**DONNÉES:**
* * * *

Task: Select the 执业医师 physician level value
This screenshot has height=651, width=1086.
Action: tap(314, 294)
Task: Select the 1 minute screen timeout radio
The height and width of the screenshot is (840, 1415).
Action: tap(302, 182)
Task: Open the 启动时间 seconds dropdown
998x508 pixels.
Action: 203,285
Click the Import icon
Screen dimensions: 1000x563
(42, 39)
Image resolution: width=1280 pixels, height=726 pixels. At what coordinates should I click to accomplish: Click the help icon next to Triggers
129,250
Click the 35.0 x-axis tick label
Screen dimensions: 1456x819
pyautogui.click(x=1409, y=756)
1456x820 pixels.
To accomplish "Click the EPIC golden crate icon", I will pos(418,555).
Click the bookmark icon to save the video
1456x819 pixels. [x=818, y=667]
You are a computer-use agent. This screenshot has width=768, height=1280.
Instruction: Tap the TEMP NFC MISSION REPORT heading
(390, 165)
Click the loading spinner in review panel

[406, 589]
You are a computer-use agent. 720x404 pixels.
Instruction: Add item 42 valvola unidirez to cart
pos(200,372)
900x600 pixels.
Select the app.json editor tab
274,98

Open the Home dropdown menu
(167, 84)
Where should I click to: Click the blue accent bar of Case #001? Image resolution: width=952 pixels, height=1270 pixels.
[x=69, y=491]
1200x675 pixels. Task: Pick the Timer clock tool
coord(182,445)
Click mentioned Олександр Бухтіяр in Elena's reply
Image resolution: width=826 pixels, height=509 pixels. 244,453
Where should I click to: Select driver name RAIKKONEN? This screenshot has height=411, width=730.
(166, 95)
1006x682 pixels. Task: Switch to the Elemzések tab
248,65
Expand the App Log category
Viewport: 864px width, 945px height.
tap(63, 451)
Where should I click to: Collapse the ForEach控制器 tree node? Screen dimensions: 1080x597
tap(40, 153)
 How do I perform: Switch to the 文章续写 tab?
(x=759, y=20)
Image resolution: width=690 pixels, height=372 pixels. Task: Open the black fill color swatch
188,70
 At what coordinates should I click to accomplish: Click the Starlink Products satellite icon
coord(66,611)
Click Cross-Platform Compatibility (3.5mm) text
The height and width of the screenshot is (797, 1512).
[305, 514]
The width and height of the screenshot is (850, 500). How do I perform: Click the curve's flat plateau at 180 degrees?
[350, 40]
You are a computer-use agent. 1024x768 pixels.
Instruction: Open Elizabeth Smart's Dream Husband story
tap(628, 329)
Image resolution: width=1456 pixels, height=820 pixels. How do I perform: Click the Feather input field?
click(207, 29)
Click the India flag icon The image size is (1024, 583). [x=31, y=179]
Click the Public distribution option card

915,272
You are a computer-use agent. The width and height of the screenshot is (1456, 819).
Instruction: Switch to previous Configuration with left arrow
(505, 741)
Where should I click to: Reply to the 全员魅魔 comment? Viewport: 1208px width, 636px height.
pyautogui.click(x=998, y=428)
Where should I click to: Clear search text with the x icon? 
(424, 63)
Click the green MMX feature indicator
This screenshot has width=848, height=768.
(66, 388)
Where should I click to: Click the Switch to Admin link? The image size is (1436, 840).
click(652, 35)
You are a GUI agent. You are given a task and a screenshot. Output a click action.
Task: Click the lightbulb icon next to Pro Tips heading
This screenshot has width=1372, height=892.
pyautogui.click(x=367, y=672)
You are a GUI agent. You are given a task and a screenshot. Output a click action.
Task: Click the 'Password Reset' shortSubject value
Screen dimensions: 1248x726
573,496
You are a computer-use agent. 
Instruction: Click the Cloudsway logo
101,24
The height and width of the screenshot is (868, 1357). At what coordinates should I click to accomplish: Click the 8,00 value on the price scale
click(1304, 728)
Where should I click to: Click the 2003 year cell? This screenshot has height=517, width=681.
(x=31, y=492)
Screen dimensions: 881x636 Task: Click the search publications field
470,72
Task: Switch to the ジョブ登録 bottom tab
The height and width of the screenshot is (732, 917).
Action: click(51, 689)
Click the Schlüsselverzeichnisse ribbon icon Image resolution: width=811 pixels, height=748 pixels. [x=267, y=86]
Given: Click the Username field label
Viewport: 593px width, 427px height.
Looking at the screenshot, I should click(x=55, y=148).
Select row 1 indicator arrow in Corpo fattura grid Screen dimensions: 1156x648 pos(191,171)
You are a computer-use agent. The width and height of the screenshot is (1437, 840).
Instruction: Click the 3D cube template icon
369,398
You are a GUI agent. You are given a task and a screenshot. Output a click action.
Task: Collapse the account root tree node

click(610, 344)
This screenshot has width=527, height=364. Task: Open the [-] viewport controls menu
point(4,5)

* * * *

**CONSIGNE:** Recopiez toutes les lignes ci-dessus sans rien y changer.

**RÉPONSE:**
Task: Select the 执业医师 physician level value
This screenshot has height=651, width=1086.
Action: tap(314, 294)
Task: Select the 1 minute screen timeout radio
The height and width of the screenshot is (840, 1415).
Action: tap(302, 182)
Task: Open the 启动时间 seconds dropdown
998x508 pixels.
Action: 203,285
Click the Import icon
Screen dimensions: 1000x563
(42, 39)
Image resolution: width=1280 pixels, height=726 pixels. At what coordinates should I click to accomplish: Click the help icon next to Triggers
129,250
Click the 35.0 x-axis tick label
Screen dimensions: 1456x819
pyautogui.click(x=1409, y=756)
1456x820 pixels.
To accomplish "Click the EPIC golden crate icon", I will pos(418,555).
Click the bookmark icon to save the video
1456x819 pixels. [x=818, y=667]
You are a computer-use agent. This screenshot has width=768, height=1280.
Instruction: Tap the TEMP NFC MISSION REPORT heading
(390, 165)
Click the loading spinner in review panel

[406, 589]
You are a computer-use agent. 720x404 pixels.
Instruction: Add item 42 valvola unidirez to cart
pos(200,372)
900x600 pixels.
Select the app.json editor tab
274,98

Open the Home dropdown menu
(167, 84)
Where should I click to: Click the blue accent bar of Case #001? Image resolution: width=952 pixels, height=1270 pixels.
[x=69, y=491]
1200x675 pixels. Task: Pick the Timer clock tool
coord(182,445)
Click mentioned Олександр Бухтіяр in Elena's reply
Image resolution: width=826 pixels, height=509 pixels. 244,453
Where should I click to: Select driver name RAIKKONEN? This screenshot has height=411, width=730.
(166, 95)
1006x682 pixels. Task: Switch to the Elemzések tab
248,65
Expand the App Log category
Viewport: 864px width, 945px height.
tap(63, 451)
Where should I click to: Collapse the ForEach控制器 tree node? Screen dimensions: 1080x597
tap(40, 153)
 How do I perform: Switch to the 文章续写 tab?
(x=759, y=20)
Image resolution: width=690 pixels, height=372 pixels. Task: Open the black fill color swatch
188,70
 At what coordinates should I click to accomplish: Click the Starlink Products satellite icon
coord(66,611)
Click Cross-Platform Compatibility (3.5mm) text
The height and width of the screenshot is (797, 1512).
[305, 514]
The width and height of the screenshot is (850, 500). How do I perform: Click the curve's flat plateau at 180 degrees?
[350, 40]
You are a computer-use agent. 1024x768 pixels.
Instruction: Open Elizabeth Smart's Dream Husband story
tap(628, 329)
Image resolution: width=1456 pixels, height=820 pixels. How do I perform: Click the Feather input field?
click(207, 29)
Click the India flag icon The image size is (1024, 583). [x=31, y=179]
Click the Public distribution option card

915,272
You are a computer-use agent. The width and height of the screenshot is (1456, 819).
Instruction: Switch to previous Configuration with left arrow
(505, 741)
Where should I click to: Reply to the 全员魅魔 comment? Viewport: 1208px width, 636px height.
pyautogui.click(x=998, y=428)
Where should I click to: Clear search text with the x icon? 
(424, 63)
Click the green MMX feature indicator
This screenshot has width=848, height=768.
(66, 388)
Where should I click to: Click the Switch to Admin link? The image size is (1436, 840).
click(652, 35)
You are a GUI agent. You are given a task and a screenshot. Output a click action.
Task: Click the lightbulb icon next to Pro Tips heading
This screenshot has width=1372, height=892.
pyautogui.click(x=367, y=672)
You are a GUI agent. You are given a task and a screenshot. Output a click action.
Task: Click the 'Password Reset' shortSubject value
Screen dimensions: 1248x726
573,496
You are a computer-use agent. 
Instruction: Click the Cloudsway logo
101,24
The height and width of the screenshot is (868, 1357). At what coordinates should I click to accomplish: Click the 8,00 value on the price scale
click(1304, 728)
Where should I click to: Click the 2003 year cell? This screenshot has height=517, width=681.
(x=31, y=492)
Screen dimensions: 881x636 Task: Click the search publications field
470,72
Task: Switch to the ジョブ登録 bottom tab
The height and width of the screenshot is (732, 917).
Action: click(51, 689)
Click the Schlüsselverzeichnisse ribbon icon Image resolution: width=811 pixels, height=748 pixels. [x=267, y=86]
Given: Click the Username field label
Viewport: 593px width, 427px height.
Looking at the screenshot, I should click(x=55, y=148).
Select row 1 indicator arrow in Corpo fattura grid Screen dimensions: 1156x648 pos(191,171)
You are a computer-use agent. The width and height of the screenshot is (1437, 840).
Instruction: Click the 3D cube template icon
369,398
You are a GUI agent. You are given a task and a screenshot. Output a click action.
Task: Collapse the account root tree node

click(610, 344)
This screenshot has width=527, height=364. Task: Open the [-] viewport controls menu
point(4,5)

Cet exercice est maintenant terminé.